S&P menambahkan, sentimen investor dan kepercayaan bisnis juga dapat melemah jika kebijakan menjadi kurang dapat diprediksi, yang bisa memperlambat investasi dan memicu arus keluar modal.
Meski demikian, S&P melihat kebijakan tersebut tetap memiliki sisi positif apabila berhasil meningkatkan rasio penerimaan pemerintah. Kondisi itu dinilai dapat memperkuat ketahanan fiskal Indonesia dengan membatasi pelebaran defisit anggaran.
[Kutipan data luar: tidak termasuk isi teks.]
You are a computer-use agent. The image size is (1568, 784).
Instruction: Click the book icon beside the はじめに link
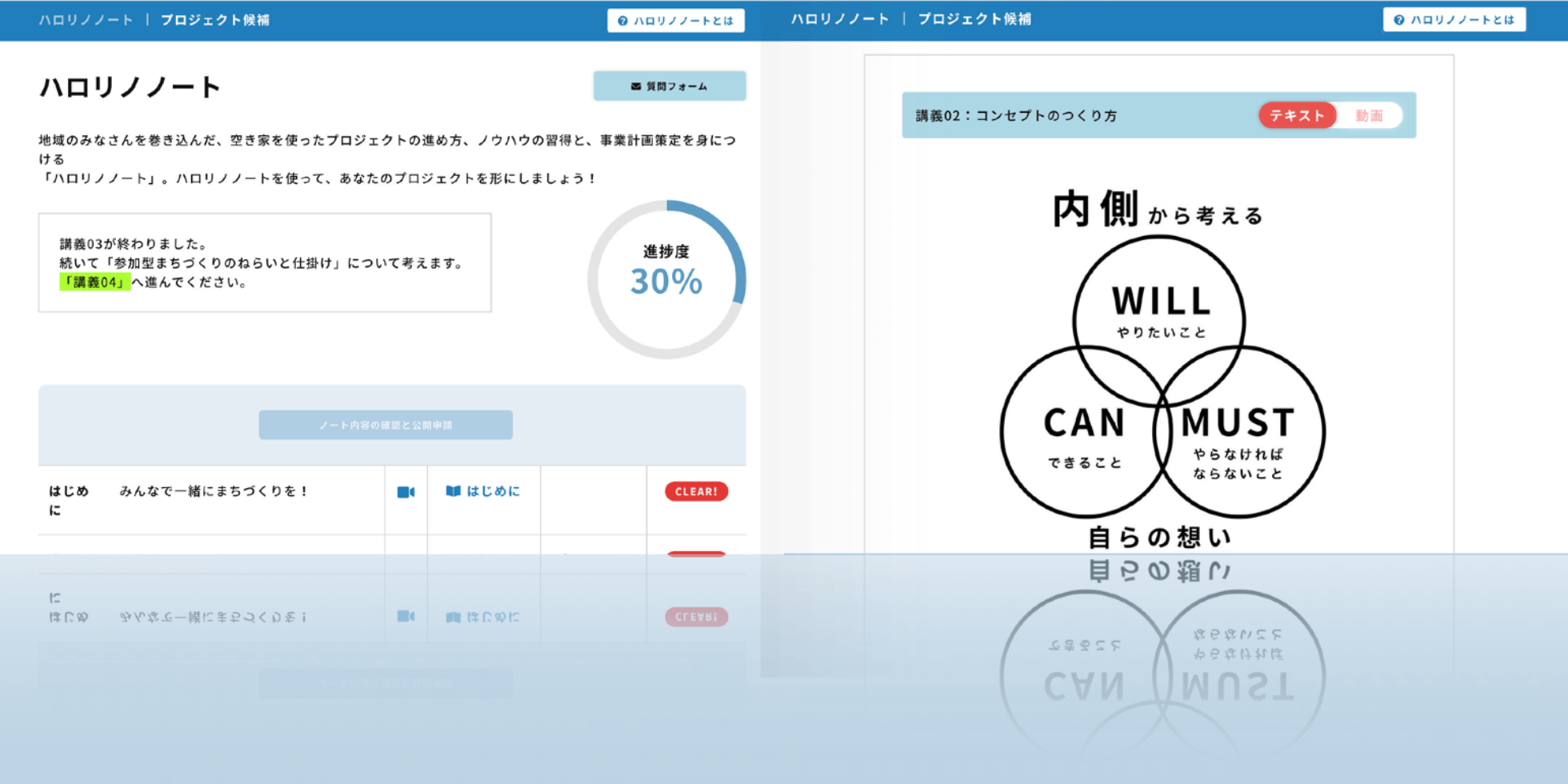tap(453, 491)
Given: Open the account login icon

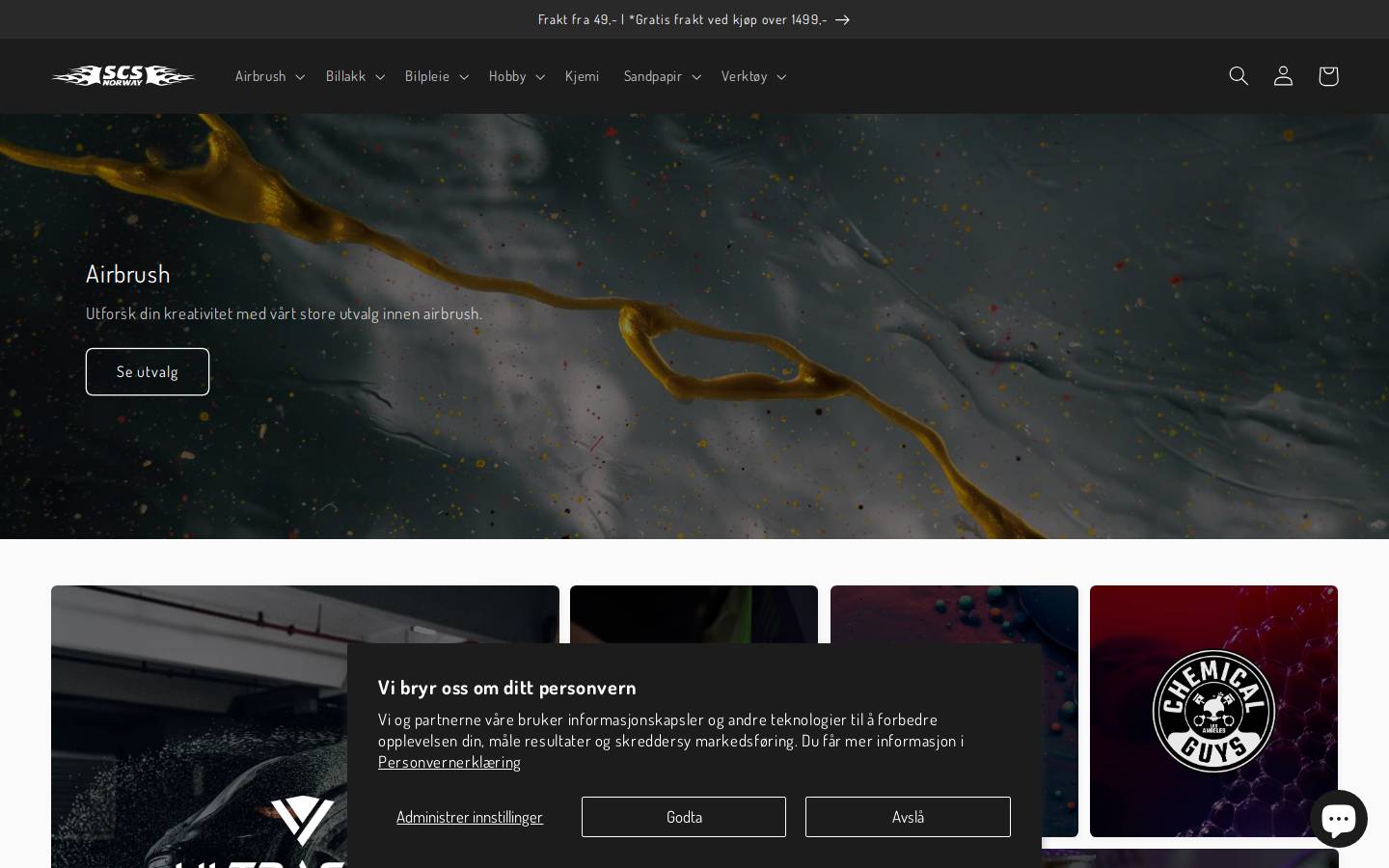Looking at the screenshot, I should pyautogui.click(x=1283, y=76).
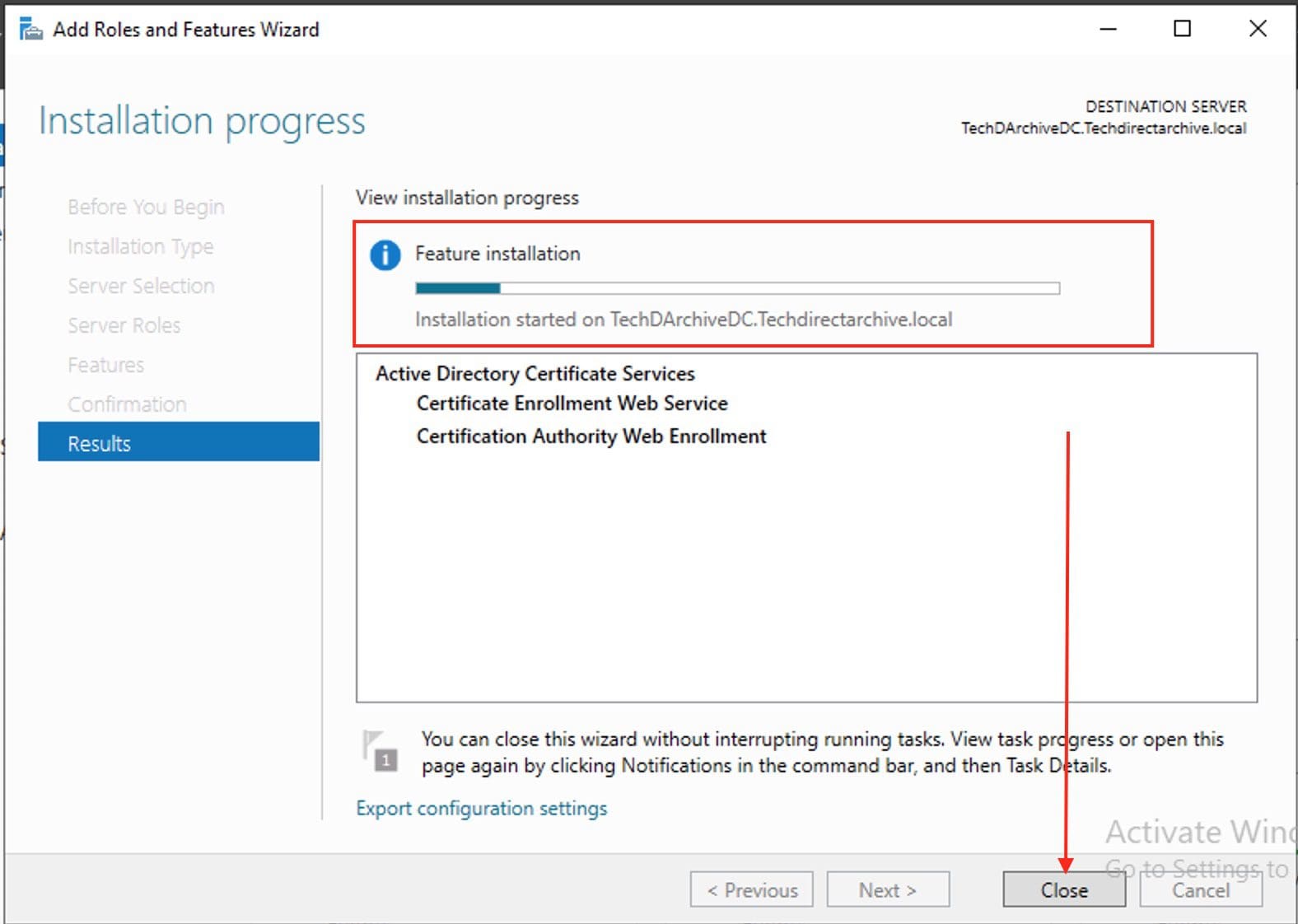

Selain itu, peningkatan penerimaan negara juga dinilai dapat mengurangi dampak kenaikan biaya pendanaan saat tekanan makroekonomi meningkat.
Berlaku Juni 2026
Sebelumnya, dalam pidato di hadapan DPR pada Rabu (20/5), Presiden Prabowo Subianto menyatakan pemerintah akan menerapkan kebijakan ekspor satu pintu untuk batu bara, crude palm oil (CPO), dan ferroalloy (NPI/FeNi), efektif mulai 1 Juni 2026.